> Brano di testo:
---*---
Negli interni berlinesi di Grand Hotel tutto luccica come a Hollywood

Negli interni berlinesi di Grand Hotel tutto luccica come a Hollywood

May 7, 2021 0 By Simone Tarditi

La notizia di un nuovo film diretto da Roman Polanski – che già di per sé è sempre una sorpresa – è ancora più interessante se tale film si annuncia co-sceneggiato dal collega Jerzy Skolimowski. Entrambi infatti quasi sessant’anni fa sono saliti alla ribalta con quella pietra miliare della cinematografia europea che è Il coltello nell’acqua. Insieme, una pagina di storia l’hanno già scritta, ora possono permettersi il lusso di tornare a collaborare senza più essere affamati di quella gloria a cui si ambisce da giovani.

Stando alle scarne informazioni per ora diffuse, il film s’intitolerà The Palace e la trama ruoterà attorno allo staff di un albergo di lusso in Svizzera (paese da cui il regista non rischia l’estradizione) e ai suoi ospiti. Cronologicamente ci si troverà a cavallo tra la notte del 31 dicembre 1999 e il nuovo millennio. Tali premesse prefigurano quindi una narrazione concentrata soprattutto in uno solo luogo, nel segno di quella claustrofobia d’interni tipica della filmografia polanskiana. L’edificio deputato a concentrare dentro di sé lo sviluppo della trama finirà con l’essere esso stesso un organismo dove prolifereranno paranoia, amori, pulsioni, malesseri, sfoghi di varia natura? Tempo al tempo.
---*---
> Dati seguenti:
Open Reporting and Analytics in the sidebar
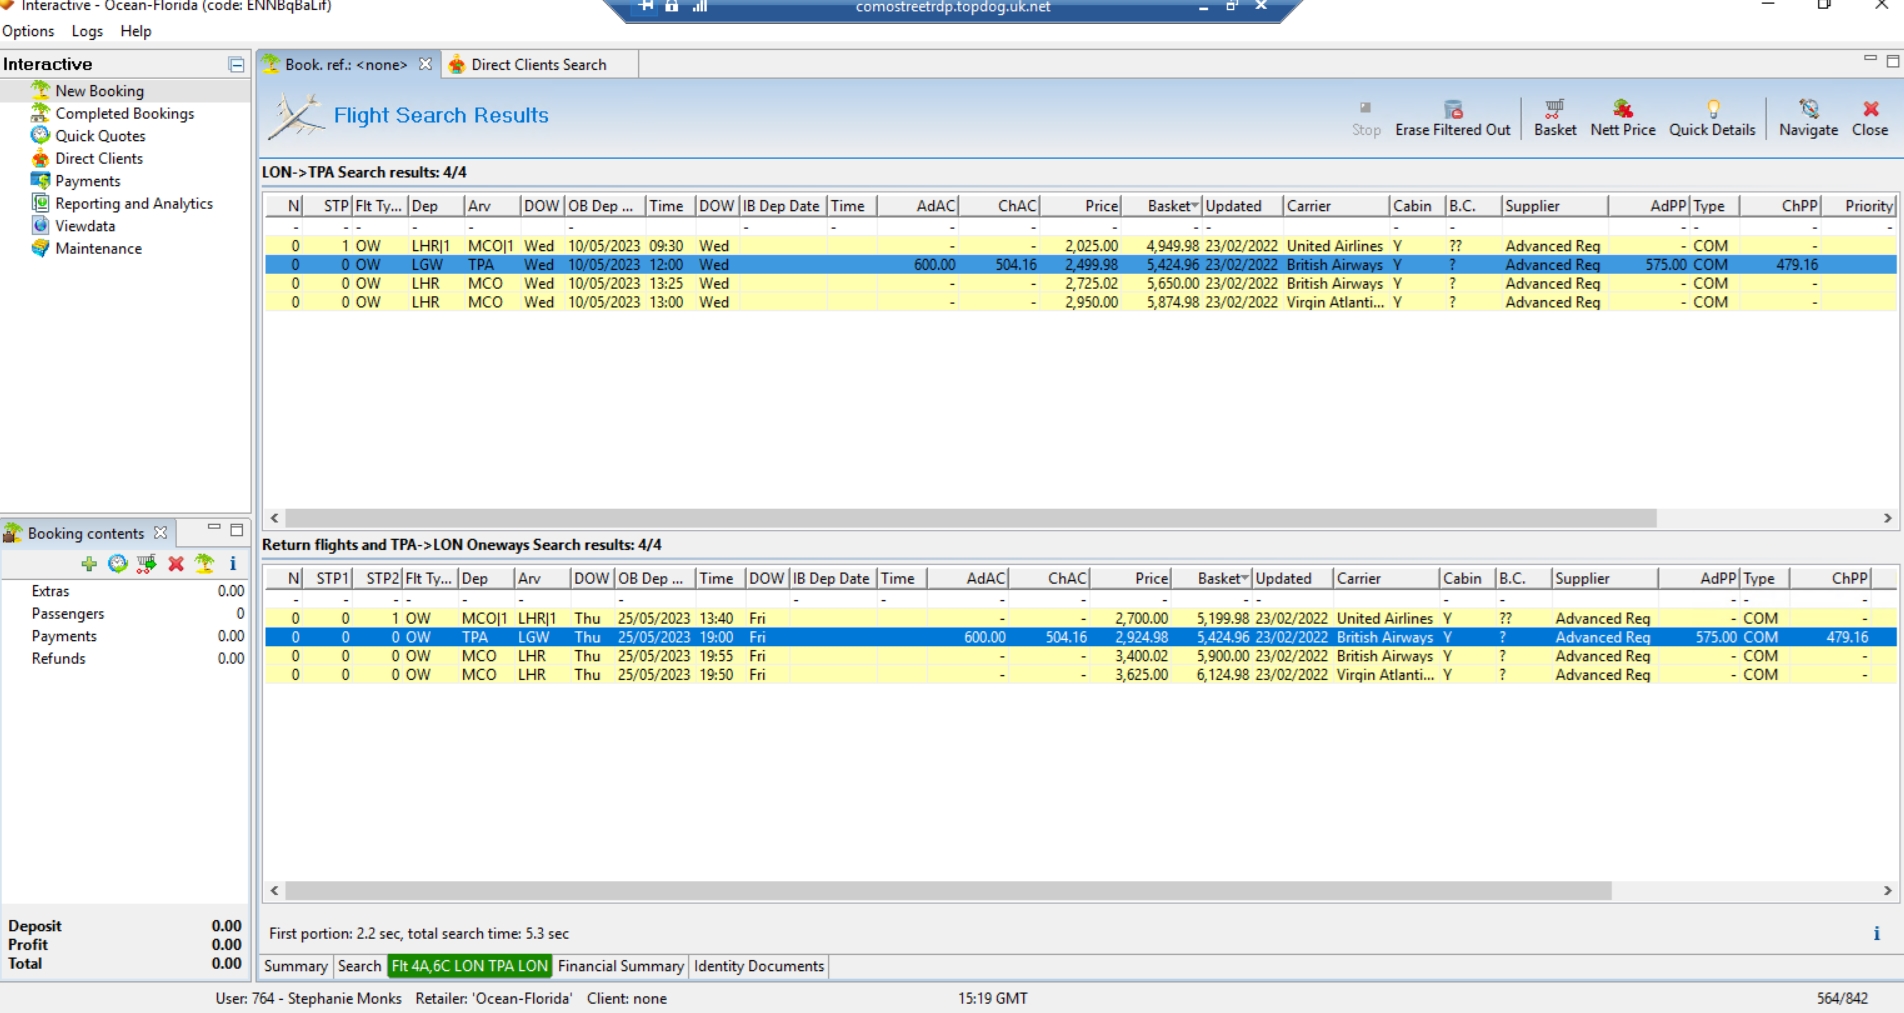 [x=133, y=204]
---*---
> Verifica la comprensione:
a – Sostituisci "Jerzy Skolimowski" con "Andrzej Wajda" nel tratto dell'articolo su Polanski che va da "May 7, 2021" giù fino a "ambisce da giovani.", e riscrivi quel tratto.
b – Prosegui l'articolo sul nuovo film di Polanski a partire dalla sua ultima frase.
I dati provengono da un'altra fonte.

> Risultati delle attività:
a –
May 7, 2021 0 By Simone Tarditi

La notizia di un nuovo film diretto da Roman Polanski – che già di per sé è sempre una sorpresa – è ancora più interessante se tale film si annuncia co-sceneggiato dal collega Andrzej Wajda. Entrambi infatti quasi sessant’anni fa sono saliti alla ribalta con quella pietra miliare della cinematografia europea che è Il coltello nell’acqua. Insieme, una pagina di storia l’hanno già scritta, ora possono permettersi il lusso di tornare a collaborare senza più essere affamati di quella gloria a cui si ambisce da giovani.

b –
Per ora, quel che si sa su The Palace porta alla mente una pellicola di un’epoca anteriore alla nascita stessa dei due autori polacchi: Grand Hotel, che esce nelle sale statunitensi nell’aprile del 1932 e qualche mese dopo viene portato alla prima edizione della Mostra del Cinema di Venezia. Regia di Edmund Goulding a partire da un romanzo dell’austriaca Vicki Baum, è quello che si definirebbe un all-star film, un titolo pieno attoroni (tra cui non uno, ma ben due Barrymore) e la diva Greta Garbo. Tutto si svolge dentro un prestigioso hotel berlinese in stile art déco dove nascono e finiscono relazioni, c’è chi vince al gioco d’azzardo e chi perde tutto, chi ruba gioielli e cuori, chi sogna di andare a Parigi, chi muore, …

Un film che parte da premesse semplici e incapsula ogni evento all’interno dell’edificio da cui lo spettatore non ha modo di uscire mai. Nelle sue quasi due ore di durata Grand Hotel racchiude ogni cosa in stanze da gioco, dentro camere da letto, nella hall. Coi protagonisti si esce, al massimo, fino all’ingresso, sul marciapiede che separa la porta girevole dallo spiazzo dove le auto possono fermarsi per far scendere o salire i clienti. Una Berlino ritratta e concettualizzata solo attraverso la facciata e qualche inflessione linguistica. Poco, forse, ma tuttavia abbastanza per consentire la sospensione dell’incredulità.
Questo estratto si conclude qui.